First, a big thank you to (I think primarily) @sauliusg for the work with the formal grammar for the filtering language. Now, that I have gone through actually implementing these filters based on the grammar, I have a few thoughts.
I realize it may at first seem a quite major thing to propose changes to the filtering grammar at this point. However, I stress that none of the changes proposed below actually changes any behavior of presently working API implementations. These aren't changes of how API implementations should interprete filtering strings, they are changes in how to best define the present behavior in a way that is as unambiguous, consistent and as useful for implentors as possible.
The 'filter=' keyword
I propose 'filter=' should not formally be part of the filtering language grammar at all. To me 'filter=' it is the delivery mechanism of the filter in the url query which is outside the filtering language itself. My two primary motivations:
-
I now want to refer to 'OPTIMaDe filter strings' in various contexts, not just as delivered in the query API. It seems awkward to keep 'filter=' as a prefix in those contexts when it has no function there, and it seems equally awkward to talk about, e.g., "the standard OPTIMaDe grammar but starting from the node".
-
It introduces an obstructive keyword that may be in the way of relevant queries. It is fairly easy to understand that you cannot name your Identifiers AND, OR, or NOT, but 'filter=' will down the line surely get in the way for someone's attempts to query on a field named 'filter' with potentially weird error messages (since if one in an Expression has "filter='test" it will be tokenized as (Keyword:'filter=', Identifier:'test') instead of ('Identifier:'filter', Operator:'=', Identifier:'test') as expected.)
Hence, my proposal is to change the top of the grammar tree to:
OPTIMaDeFilter = Expression ;
and completely remove <Filter>
and <Keyword>
from the grammar.
Spaces
Is this way of handling whitespace with [Spaces] a good idea? Is any other 'standard' published EBNF using anything resembling this? It seems rare when looking around. The wikipedia article says "Whitespaces and comments are typically ignored in EBNF grammars".
Isn't rather the common way to deal with this to defer whitespace to be handled by the tokenizer? (unless whitespace really is an integral part of the syntax of a language). I believe we could just say something in the specification along the line of: Except for strings, tokens do not span whitespace. All other whitespace (space, tab and newline) should be discarded during tokenizing.
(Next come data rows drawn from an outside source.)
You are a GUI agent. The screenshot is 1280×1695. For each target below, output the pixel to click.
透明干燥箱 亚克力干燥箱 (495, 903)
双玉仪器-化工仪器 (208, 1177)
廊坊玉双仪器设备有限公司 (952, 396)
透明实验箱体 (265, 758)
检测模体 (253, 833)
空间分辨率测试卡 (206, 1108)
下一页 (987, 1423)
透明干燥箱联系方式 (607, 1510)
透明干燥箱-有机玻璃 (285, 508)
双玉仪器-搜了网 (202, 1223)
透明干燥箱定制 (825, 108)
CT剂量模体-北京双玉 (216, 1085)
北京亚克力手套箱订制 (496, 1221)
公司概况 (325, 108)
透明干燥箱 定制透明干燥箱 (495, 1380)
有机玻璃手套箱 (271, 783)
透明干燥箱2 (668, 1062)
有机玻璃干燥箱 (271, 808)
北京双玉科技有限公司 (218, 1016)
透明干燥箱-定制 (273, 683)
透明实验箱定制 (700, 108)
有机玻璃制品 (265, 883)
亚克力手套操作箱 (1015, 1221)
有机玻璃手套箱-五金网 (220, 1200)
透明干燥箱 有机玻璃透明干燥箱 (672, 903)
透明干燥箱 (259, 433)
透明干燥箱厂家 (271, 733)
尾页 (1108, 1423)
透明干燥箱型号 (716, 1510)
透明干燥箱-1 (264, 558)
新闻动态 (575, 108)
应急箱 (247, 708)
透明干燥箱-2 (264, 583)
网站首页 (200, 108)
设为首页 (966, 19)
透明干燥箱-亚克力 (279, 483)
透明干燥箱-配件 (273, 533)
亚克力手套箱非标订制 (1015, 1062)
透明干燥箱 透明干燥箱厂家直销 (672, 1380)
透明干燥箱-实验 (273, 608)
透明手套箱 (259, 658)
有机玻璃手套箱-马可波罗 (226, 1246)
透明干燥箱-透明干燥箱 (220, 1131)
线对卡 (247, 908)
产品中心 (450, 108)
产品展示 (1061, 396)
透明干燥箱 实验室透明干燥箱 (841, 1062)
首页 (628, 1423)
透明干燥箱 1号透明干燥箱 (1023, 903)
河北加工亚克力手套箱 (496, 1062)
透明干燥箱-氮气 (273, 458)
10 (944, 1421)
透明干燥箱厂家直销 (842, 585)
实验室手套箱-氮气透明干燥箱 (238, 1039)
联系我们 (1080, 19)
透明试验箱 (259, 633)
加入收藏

As the specification presently stands, in my implementation that uses a lexer that handles whitespace "in the normal way", I'm very tempted to fetch the official grammar and then just do: grammar = grammar.replace("[Spaces]", "")
. Is that what we want implementors to do?
The non-standard definition of UnicodeHighChar
I think it is not such a good idea to insert a Grammatica-specific syntax in the middle of the otherwise standard EBNF. IF we could create a completely resolved standard EBNF I would be all for including that in the specification, but I do not see how it can be done with the choice of allowing arbitrary unicode in strings.
That means we need to go to some "non-standard-EBNF" of defining the <String>
token anyway. And since that must be done, I suggest splitting the present EBNF into two machine-separable parts. One as the formal standard EBNF grammar of non-terminals. The other would define all the suggested tokens to use in the lexer in a format useful for implementors; I propose POSIX-Extended Regular Expressions.
Below follows the POSIX-Extended Regular Expressions token definitions I presently use in my implementation, which I believe are equivalent with the present specification. I suggest we incorporate in the specification:
Identifier: [a-zA-Z_][a-zA-Z_0-9]*
String: "([^\"]|\\.)*"
Number: (\+|-)?([0-9]+(\.[0-9]*)?|\.[0-9]+)((e|E)(\+|-)?[0-9]+)?
(Note that due to differences in escaping backslash in regex flavors the String
one is edited from what I use in Python, the one above should be right for Posix ERE.) These definitions then technically obsoletes all of <UnicodeHighChar>
, <EscapedChar>
, <UnescapedChar>
, <Punctuator>
, <Exponent>
, <Sign>
, <Digits>
, <Digit>
, which would be removed from the formal standard EBNF grammar part of the specfication.
But I'm certainly not opposed to ALSO include a 'grammatica' definition of the tokens, which would be the present EBNF-like version of those definitions with the grammatica extension.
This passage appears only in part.